Lego Brick Sketches is a Lego theme that recreates iconic characters as stylised portraits. The theme was first introduced in June 2020. Following the launch of Lego DOTS, a theme mainly targeted towards children, the Lego Brick Sketches theme is the first bas-relief portraits concept to be launched by the Lego Group in 2020.

Overview 
The product line focuses on brick-built portraits. Each set measures over 5 inches (13 cm) high, 3 inches (9 cm) wide and 1 inch (3 cm) deep and contains at least 170 pieces. Built upon 12 × 16 baseplates, each portrait is formed using either round 1 × 1 tiles or round 1 × 1 plates. It also includes a retractable stand for desktop display and a 2 × 2 inch coupling plate to hang the sketch on a wall to support the portraits. Each sets was designed by Lego Model Designer Chris McVeigh, who was hired by the Lego Group after posting numerous brick sketches to Flickr.

Development 
Before the launch of the Lego Brick Sketches theme, McVeigh explained how he create a brick sketch, he used Lego Digital Designer, a free consumer-level CAD program, to design his piece. He restricts himself to a brick canvas of 12 x 16 inches, roughly the same size as his friends' ink sketches. He then assembles the piece by hand. McVeigh explained, "Creating artwork with LEGOs is much more restrictive than with markers, and it's always a challenge to find just the right combination of plates to represent a specific character," and continued, "Adding to the complexity is that not all parts are available in all colors, and worse yet, I may not have all the parts on hand."

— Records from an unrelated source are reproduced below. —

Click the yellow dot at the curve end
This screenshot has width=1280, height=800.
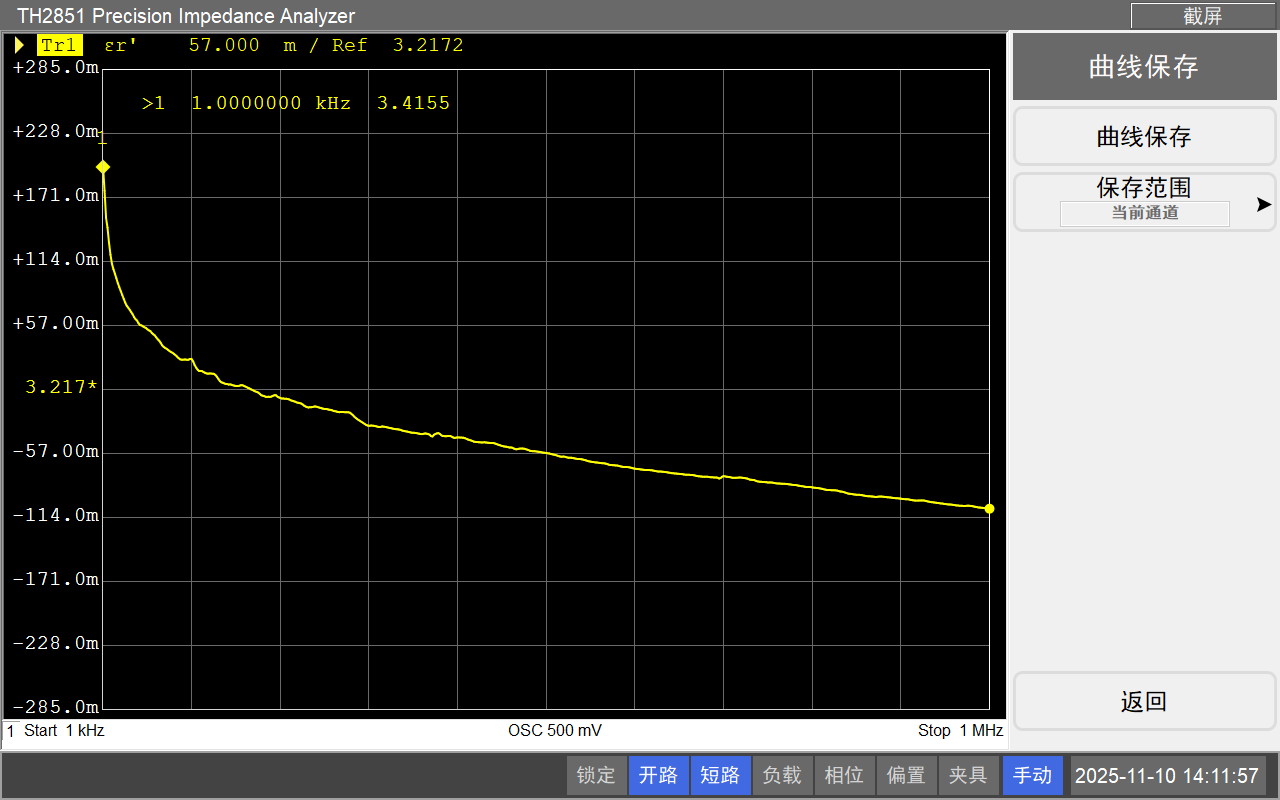[x=989, y=509]
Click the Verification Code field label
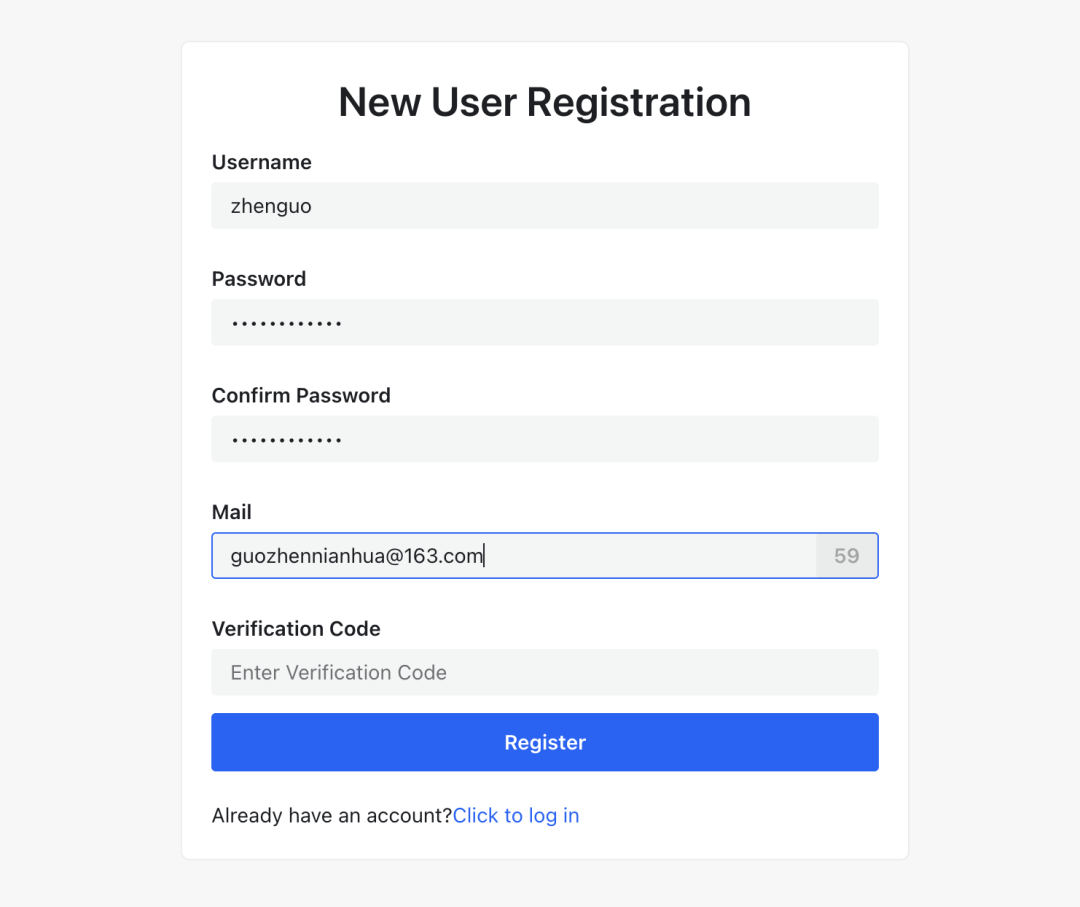Image resolution: width=1080 pixels, height=907 pixels. pos(296,629)
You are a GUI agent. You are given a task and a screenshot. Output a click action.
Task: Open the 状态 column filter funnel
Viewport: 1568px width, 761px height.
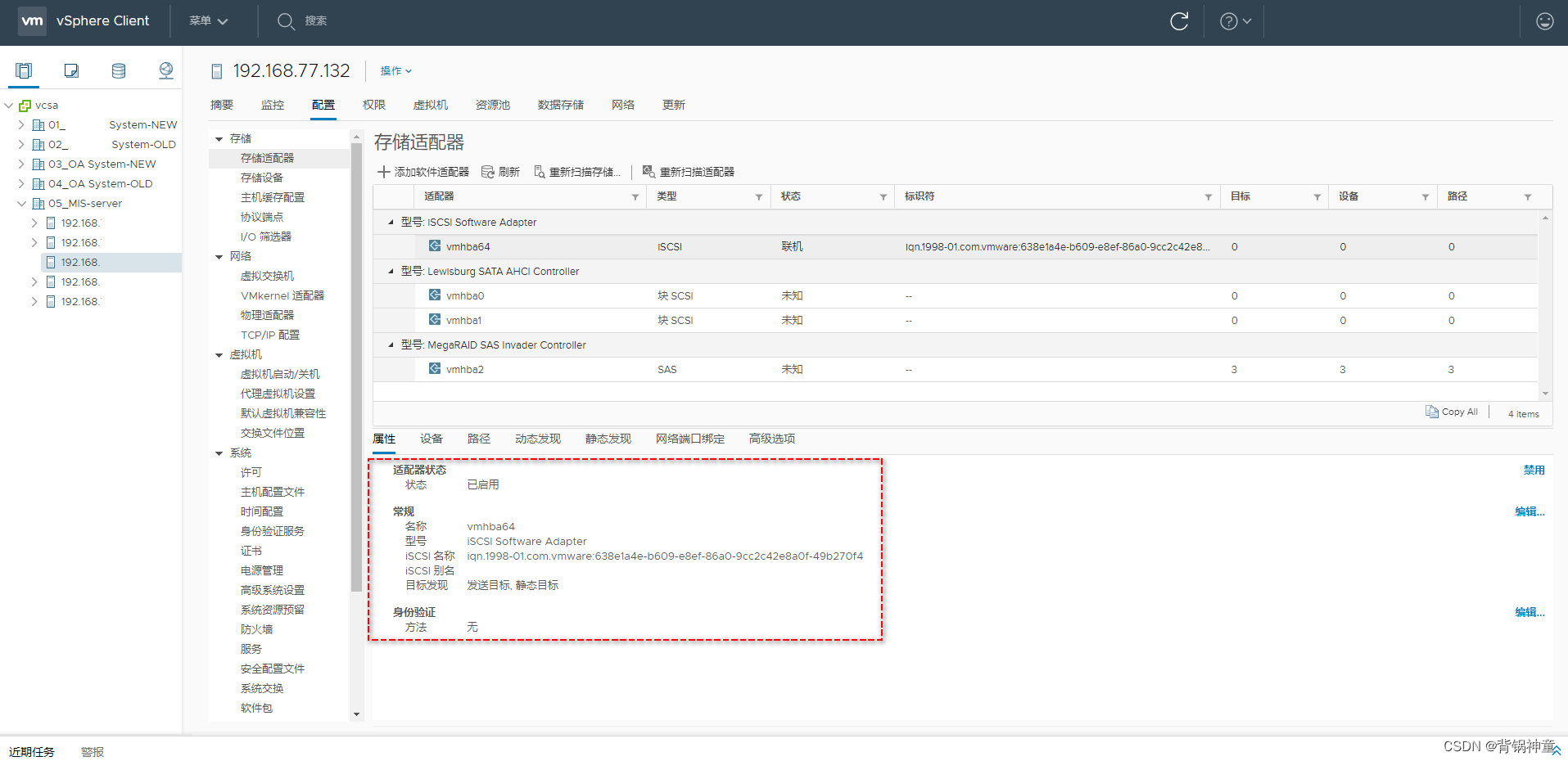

In June 2020, McVeigh discussed how he manage to turn his own designs into official Lego products and explained, "Brick Sketches are something that I did outside of the company. I started doing them back in 2013. It was a format that I really loved, and I wanted to do more of them, but there was only so much free time that I had. Of course, I liked to diversify a bit. I would like to build some other retro tech stuff, so I couldn't always focus on the Brick Sketches. The challenge of Brick Sketches is getting as many details into that small 12 by 16 studs canvas as possible. This was always a really fun thing to do, and I would lose myself for hours trying to rearrange parts and trying to fit more details on that small canvas. Obviously, once I joined the company, this is not something that I could really pursue anymore. It was part of the trade-off to get to work for a great company like LEGO, but you also have to leave some things behind. Brick Sketches were among the other things that I set aside."

McVeigh discussed the concept of development and explained, "One thing that we decided, very quickly, is that most characters would have shoulders. I think this was a good evolution of Brick Sketches, and it's always been necessary with a character like Batman who doesn't really exist without the cowl. Every Batman sketch I've created has had shoulders. We chose to carry this forward to other characters, so the Joker has shoulders, the First Order Stormtrooper has shoulders, and BB-8 has most of his "ball body" anyway. It was a fun thing to add that extra detailing. The other thing – and I don't know if anybody's noticed this yet – but we changed the coloured backgrounds from plates to tiles to give a bit of texture variation. Almost all my original Brick Sketches just had regular plates as a backing, but once I had swapped in tiles I was like, "Yeah, I think that's a good evolution."

McVeigh revealed how the Brick Sketches that fans knew him for became his first product as a professional designer and explained, "One of the themes throughout these conversations, was what can we do promote our brand? What can we do to help give content? At the time the internet, and marketing on the internet, was just blooming. A lot of the other artists in this group who were much better than me at hand drawn stuff started doing what they call 'marker sketches'. Three key people who I knew quite well, Crystal Fontan, Karen Hallion and Megan Lara, would start doing these hand drawn little card sized things with different characters from pop culture."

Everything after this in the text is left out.